Kamala Harris to pare back Biden’s capital-gains tax proposal
Kamala Harris is planning to propose a less drastic increase in the top capital-gains tax rate, breaking with a plan Joe Biden outlined in his budget blueprint earlier this year.
Democratic presidential nominee Kamala Harris is planning to propose a less drastic increase in the top capital-gains tax rate, breaking with a plan President Biden outlined in his budget blueprint earlier this year, according to people familiar with the matter.
Ms Harris’s advisers have been discussing the move behind the scenes in recent days, the people said. The vice president is set to speak Wednesday afternoon local time in New Hampshire about promoting small businesses, but it couldn’t be determined whether she will discuss the capital-gains proposal in those remarks.
The top rate under discussion is 28 per cent but could change, the people said. Biden wanted a near doubling of the all-in top capital-gains rate to reach 44.6 per cent – the same 39.6 per cent top rate he wants for ordinary income plus a 5 per cent investment-income tax. Reporting couldn’t determine whether Ms Harris’s 28 per cent would include that additional levy.
A Harris campaign spokesman declined to comment.
Ms Harris’s advisers believe that the Biden proposal puts the rate too high and that a more-modest rate increase could better encourage investment in entrepreneurship and access to capital for small businesses, the people said. Ms Harris’s allies argue the latest proposal still aligns with the vice president’s plan for the wealthy and corporations to pay more in taxes, with her advisers viewing it as a more appropriate balance, the people said.
Earlier in the campaign, Harris aides had signalled that she was in favour of the full $5 trillion of tax increases outlined in Biden’s most recent budget. Dialling back the capital-gains tax rate increase would mean less money available to pay for her agenda.
Under current law, the top long-term capital-gains rate is 23.8 per cent – 20 per cent plus a 3.8 per cent tax on investment income. It is owed only when taxpayers sell assets, or realise gains, and unrealised gains escape the income tax if passed to heirs.
The Biden budget would make several changes to those rules. It would tax unrealised gains at death above a $5 million per person exclusion and tax unrealised gains during life for people with a net worth of more than $100 million.
The Biden budget would tax capital gains at ordinary income rates – which Democrats want to raise to 39.6 per cent from 37 per cent – for households with taxable income over $1 million. They also want to increase that 3.8 per cent investment-income tax to 5 per cent, making the all-in rate 44.6 per cent.
The updated Harris proposal would still keep that $1 million threshold but set a lower top tax rate, the people said.
The US has usually set capital-gains tax rates below ordinary-income rates for several reasons: to encourage investment and to adjust for the fact that some taxed gains are due to inflation.

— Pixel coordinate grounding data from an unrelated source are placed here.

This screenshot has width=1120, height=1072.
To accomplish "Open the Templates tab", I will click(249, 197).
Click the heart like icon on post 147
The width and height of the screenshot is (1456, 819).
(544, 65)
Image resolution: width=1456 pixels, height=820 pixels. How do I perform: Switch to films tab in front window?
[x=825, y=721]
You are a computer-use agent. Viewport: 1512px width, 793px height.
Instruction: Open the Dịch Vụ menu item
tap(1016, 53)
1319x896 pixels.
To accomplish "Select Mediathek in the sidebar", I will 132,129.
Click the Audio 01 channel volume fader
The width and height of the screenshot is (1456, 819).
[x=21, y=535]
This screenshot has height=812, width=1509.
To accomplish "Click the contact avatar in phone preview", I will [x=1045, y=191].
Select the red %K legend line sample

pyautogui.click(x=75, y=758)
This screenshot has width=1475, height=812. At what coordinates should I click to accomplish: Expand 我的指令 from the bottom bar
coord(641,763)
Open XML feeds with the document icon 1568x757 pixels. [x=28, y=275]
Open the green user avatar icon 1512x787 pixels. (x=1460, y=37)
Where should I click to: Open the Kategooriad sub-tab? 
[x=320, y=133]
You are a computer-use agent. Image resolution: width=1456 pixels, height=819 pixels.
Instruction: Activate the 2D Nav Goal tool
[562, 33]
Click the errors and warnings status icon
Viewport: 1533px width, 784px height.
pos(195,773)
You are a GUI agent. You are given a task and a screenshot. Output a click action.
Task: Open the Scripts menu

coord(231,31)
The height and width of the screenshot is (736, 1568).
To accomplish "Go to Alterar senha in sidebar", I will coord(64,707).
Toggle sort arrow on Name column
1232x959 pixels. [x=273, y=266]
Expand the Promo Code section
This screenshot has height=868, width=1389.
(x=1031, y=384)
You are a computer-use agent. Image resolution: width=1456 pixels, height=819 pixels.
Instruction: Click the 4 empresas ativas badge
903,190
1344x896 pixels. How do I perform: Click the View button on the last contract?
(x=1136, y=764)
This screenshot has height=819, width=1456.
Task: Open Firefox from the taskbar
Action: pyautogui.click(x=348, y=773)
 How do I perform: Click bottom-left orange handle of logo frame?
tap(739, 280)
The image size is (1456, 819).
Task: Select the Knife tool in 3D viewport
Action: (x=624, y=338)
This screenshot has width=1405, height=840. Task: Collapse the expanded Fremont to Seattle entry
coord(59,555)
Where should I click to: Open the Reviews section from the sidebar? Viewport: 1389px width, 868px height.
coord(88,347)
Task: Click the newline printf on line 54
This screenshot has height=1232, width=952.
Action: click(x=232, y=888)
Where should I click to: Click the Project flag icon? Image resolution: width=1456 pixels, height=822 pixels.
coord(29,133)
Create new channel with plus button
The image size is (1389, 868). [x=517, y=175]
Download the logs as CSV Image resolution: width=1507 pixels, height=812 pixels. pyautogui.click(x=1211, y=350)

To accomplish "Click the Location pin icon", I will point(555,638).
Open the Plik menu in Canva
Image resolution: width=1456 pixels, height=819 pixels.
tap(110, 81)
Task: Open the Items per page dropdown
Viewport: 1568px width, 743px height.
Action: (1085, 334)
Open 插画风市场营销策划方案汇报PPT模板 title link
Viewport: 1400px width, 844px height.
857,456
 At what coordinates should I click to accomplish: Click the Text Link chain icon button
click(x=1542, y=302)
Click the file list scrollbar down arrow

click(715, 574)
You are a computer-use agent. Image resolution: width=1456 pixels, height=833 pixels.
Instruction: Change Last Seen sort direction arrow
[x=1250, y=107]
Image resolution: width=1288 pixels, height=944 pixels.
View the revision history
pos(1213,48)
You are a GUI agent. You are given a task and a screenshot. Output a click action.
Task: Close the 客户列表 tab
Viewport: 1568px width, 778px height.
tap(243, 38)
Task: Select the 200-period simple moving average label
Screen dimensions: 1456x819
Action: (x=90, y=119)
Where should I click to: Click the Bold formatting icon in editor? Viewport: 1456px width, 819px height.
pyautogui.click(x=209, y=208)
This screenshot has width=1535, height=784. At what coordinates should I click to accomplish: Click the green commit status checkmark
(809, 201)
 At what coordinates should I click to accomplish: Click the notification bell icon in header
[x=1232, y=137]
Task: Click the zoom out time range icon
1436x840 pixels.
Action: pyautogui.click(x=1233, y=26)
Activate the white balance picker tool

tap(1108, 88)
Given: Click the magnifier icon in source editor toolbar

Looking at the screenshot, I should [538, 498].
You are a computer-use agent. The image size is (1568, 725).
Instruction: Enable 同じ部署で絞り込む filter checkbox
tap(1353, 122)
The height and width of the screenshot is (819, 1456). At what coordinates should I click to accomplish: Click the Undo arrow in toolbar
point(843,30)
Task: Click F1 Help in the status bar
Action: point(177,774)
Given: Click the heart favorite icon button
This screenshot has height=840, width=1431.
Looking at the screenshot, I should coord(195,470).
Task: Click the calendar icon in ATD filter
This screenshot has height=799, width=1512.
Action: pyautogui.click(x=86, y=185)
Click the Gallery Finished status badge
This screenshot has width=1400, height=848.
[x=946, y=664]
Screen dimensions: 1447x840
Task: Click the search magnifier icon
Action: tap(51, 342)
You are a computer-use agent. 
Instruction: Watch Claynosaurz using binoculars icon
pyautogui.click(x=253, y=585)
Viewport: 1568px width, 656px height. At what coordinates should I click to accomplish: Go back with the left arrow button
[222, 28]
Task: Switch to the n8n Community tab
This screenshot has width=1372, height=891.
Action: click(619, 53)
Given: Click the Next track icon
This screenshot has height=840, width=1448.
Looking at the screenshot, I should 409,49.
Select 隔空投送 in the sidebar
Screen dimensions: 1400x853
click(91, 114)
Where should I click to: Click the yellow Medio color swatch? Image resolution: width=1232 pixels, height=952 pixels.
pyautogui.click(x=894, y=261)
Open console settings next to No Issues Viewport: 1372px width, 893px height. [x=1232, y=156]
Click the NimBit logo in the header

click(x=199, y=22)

And, because taxpayers can escape the income tax by holding assets until death, higher capital-gains rates can just discourage people from selling – for the rest of their lifetimes or until a new Congress comes along and cuts the rate. Without structural changes, just raising the capital-gains rate by more than a few points could actually reduce federal revenue.
But in recent years, Democrats have pushed to raise the capital-gains tax and to change the basic rules, as part of their effort to impose higher taxes on the wealthiest households. The idea of taxing wealth the same as work carries significant weight in Democratic circles and led to Biden’s proposals, which officials have refined.
The Biden changes are designed to work together. By changing the tax treatment of capital gains at death, the rate can go higher and still raise revenue.
In her speech, Ms Harris will propose a 10-fold expansion of a tax deduction for new small businesses and announce a goal of 25 million new small-business applications in her first term if elected president, according to campaign officials.
As part of her new proposal, Ms Harris would expand the start-up-expense deduction for small businesses to $50,000. Currently, business owners can deduct up to $5,000 in start-up expenses, or costs they incur for items such as market surveys, advertisements and salaries for workers in training even before the business officially begins operating.